In many European countries it normally costs us around 1Eur a day on metered supplies.


----------



## cabby (May 14, 2005)

Perhaps we aught to make sure that on our database we put whether the ehu is on a meter or not.We use at Colchester in Essex a Cl called the Lodge, very friendly people, this is metered but the meters are read and then charged at the end of your stay. I think we used less than £1 per day.They changed to this as they had some RV's on hookup and did not expect it to cost so much, they were out of pocket.
This seems a fair way, but they are only supposed to charge the same rate as their supplier., as far as I am aware.

cabby

added to this the price increases I would imagine site fees will rise next year.


----------



## gaspode (May 9, 2005)

In the UK a re-seller can not charge more for supplying electricity than he pays for it.
We don't know the cost per Kwh here but it's likely to be around 25p/kwh.

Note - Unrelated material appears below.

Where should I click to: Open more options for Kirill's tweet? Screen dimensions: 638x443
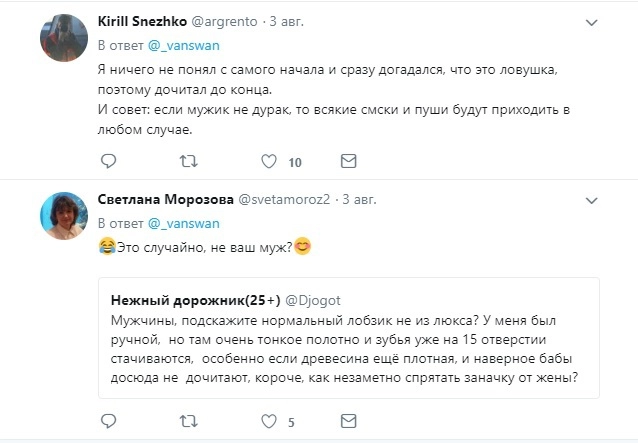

From the Alde website, their heating system, when used on 230v consumes 2kw so it would cost 50p/hr to run.
This means you bought 10hrs use for your £5 and that's not counting the electric you used for lights, TV, making a cuppa, charging the battery and all the other things you use it for.

Using electricity for heating is VERY expensive.

That's why many sites limit the supply to 5 or 6 amps.


----------



## peribro (Sep 6, 2009)

gaspode said:


> We don't know the cost per Kwh here but it's likely to be around 25p/kwh.


Unless commercial enterprises pay more, that rate looks pretty high. I pay 9.23 per kWh with a standing charge of 21.92p per day.


----------



## 96299 (Sep 15, 2005)

alphadee said:


> We stayed on a CS a few weeks ago where they sold cards for the EHU. They were £1 each. We were only staying 1 night, and the site owner told us one would be enough. We used heating, water heater, domestic kettle, lights, fridge, battery charger, electric blanket etc (we don't have TV). In the morning we checked the meter, and we had 48p left!


Hi

Is your heating based on a wet system?

Steve


----------



## Bill_H (Feb 18, 2011)

Chigman said:


> Hi all
> 
> Just been on a site in Maldon Essex for three nights where they have metered electrics. We have never been on a metered site before, but have always thought that they would be a fairer system with the idea of, you pay for what you use. :roll:
> 
> ...





gaspode said:


> From the Alde website, their heating system, when used on 230v consumes 2kw so it would cost 50p/hr to run.
> This means you bought 10hrs use for your £5 and that's not counting the electric you used for lights, TV, making a cuppa, charging the battery and all the other things you use it for.
> 
> Using electricity for heating is VERY expensive.
> ...


Would seem that the site owners were correct to blame to high consumption on your Alde system, so perhaps I'm subsidising you on unmetered sites.


----------



## 96299 (Sep 15, 2005)

Bill_H said:


> Chigman said:
> 
> 
> > Hi all
> ...


I hope that's the case Bill. rather that than think they are trying to pull a fast one. :roll: :wink:

Well I know one thing. I wont be going on metered again that's for sure 8O

Steve


----------



## cheshiregordon (Sep 24, 2011)

Chigman said:


> Hi all
> 
> Just been on a site in Maldon Essex for three nights where they have metered electrics. We have never been on a metered site before, but have always thought that they would be a fairer system with the idea of, you pay for what you use. :roll:
> 
> ...


I've never been pro-metering! As to my mind once its measured and charged for separately its open to abuse by the site owner.


----------



## aultymer (Jun 20, 2006)

> I've never been pro-metering! As to my mind once its measured and charged for separately its open to abuse by the site owner.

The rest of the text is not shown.